- [EXERCISE DETAILS]
Would you copy only the lines below, from the one containing "Select the map type icon in location controls" through the very last one, leaving the pictures out?

- [ENTRIES SUPPLIED]
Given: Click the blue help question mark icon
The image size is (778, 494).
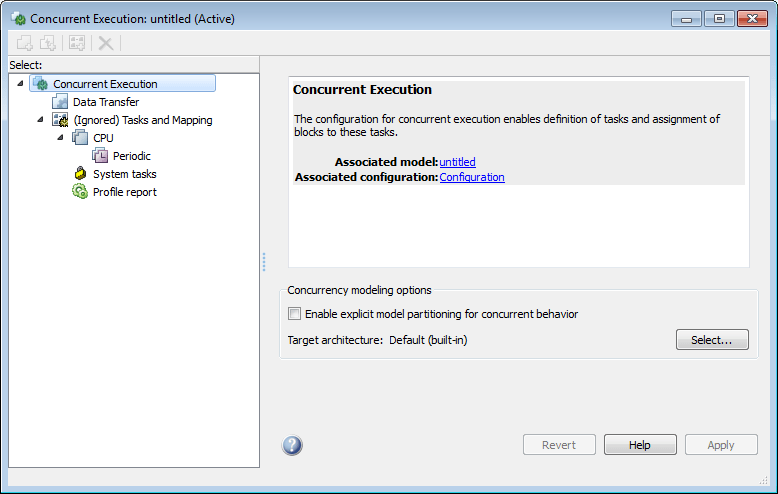Looking at the screenshot, I should click(x=293, y=445).
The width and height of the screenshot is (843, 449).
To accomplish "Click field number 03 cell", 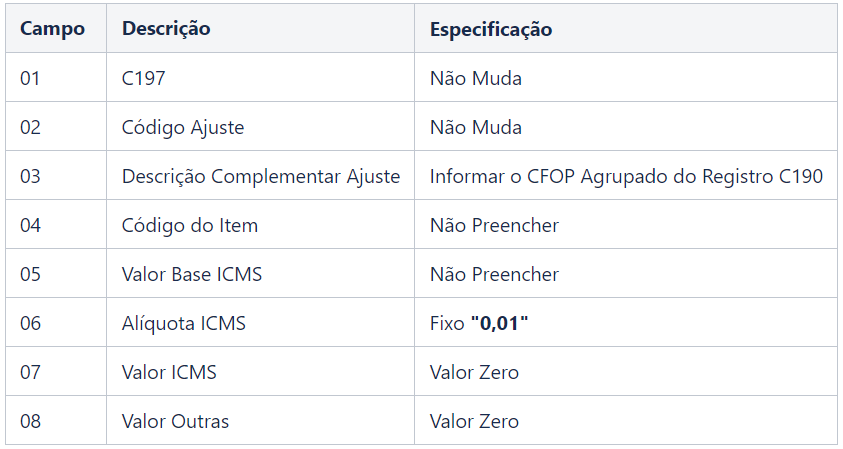I will 31,176.
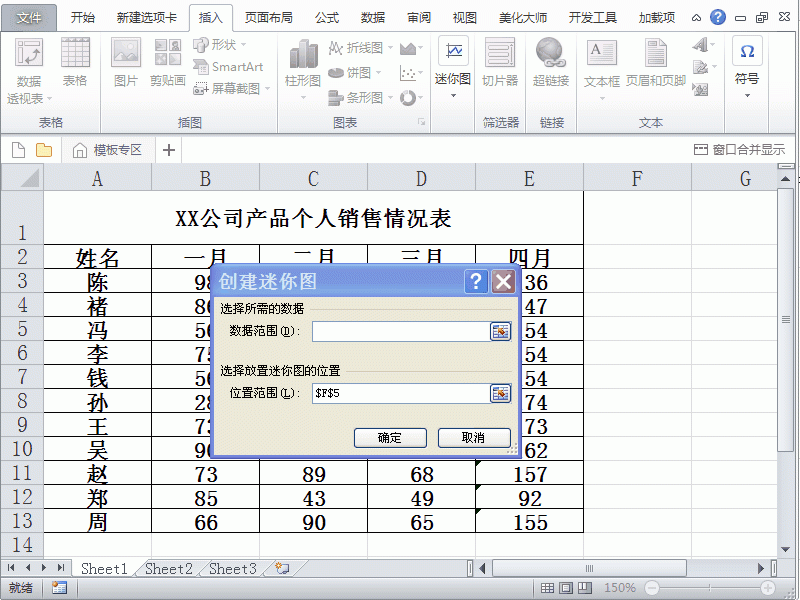Confirm sparkline creation with 确定
The width and height of the screenshot is (800, 600).
pos(390,437)
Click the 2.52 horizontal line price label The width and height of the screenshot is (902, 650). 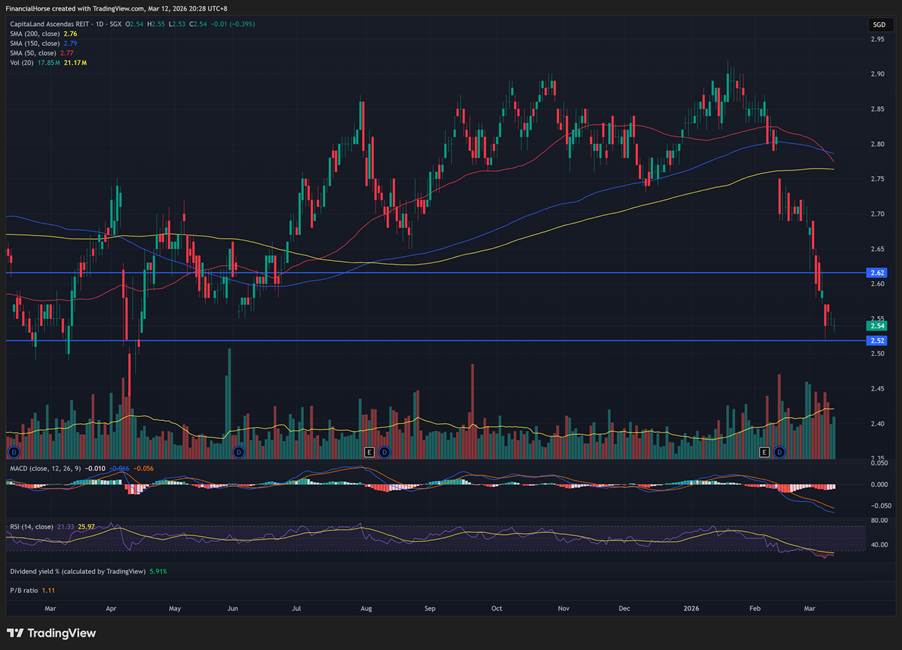878,341
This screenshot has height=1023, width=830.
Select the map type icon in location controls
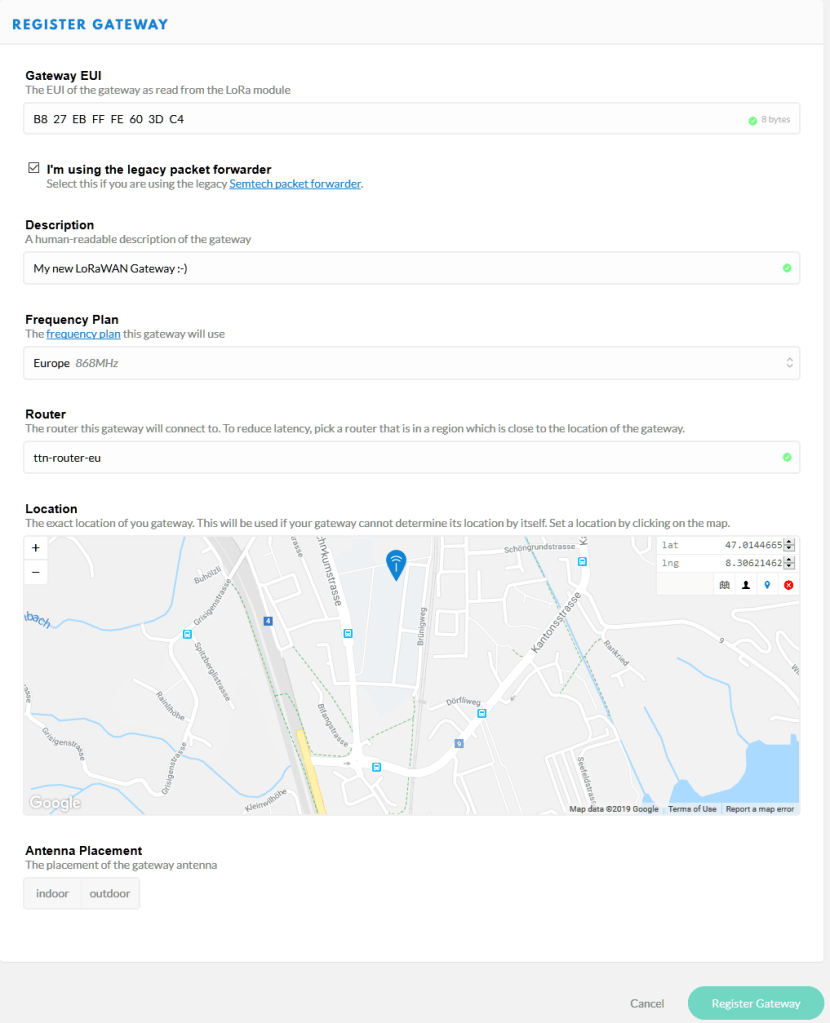725,584
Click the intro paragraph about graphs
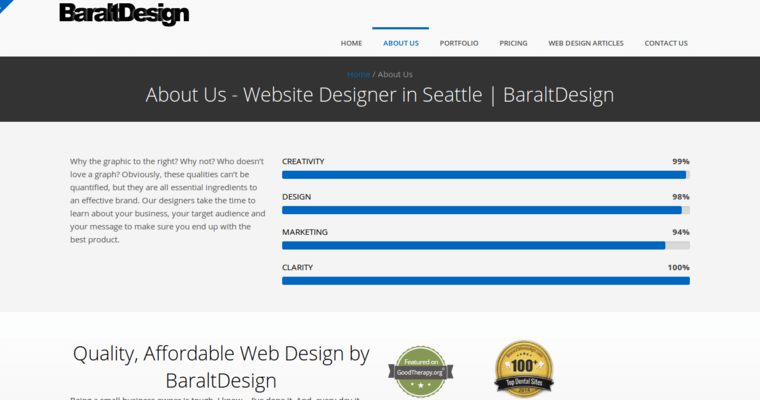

- [WRITTEN SOLUTION]
Select the map type icon in location controls
725,584
Click the intro paragraph about graphs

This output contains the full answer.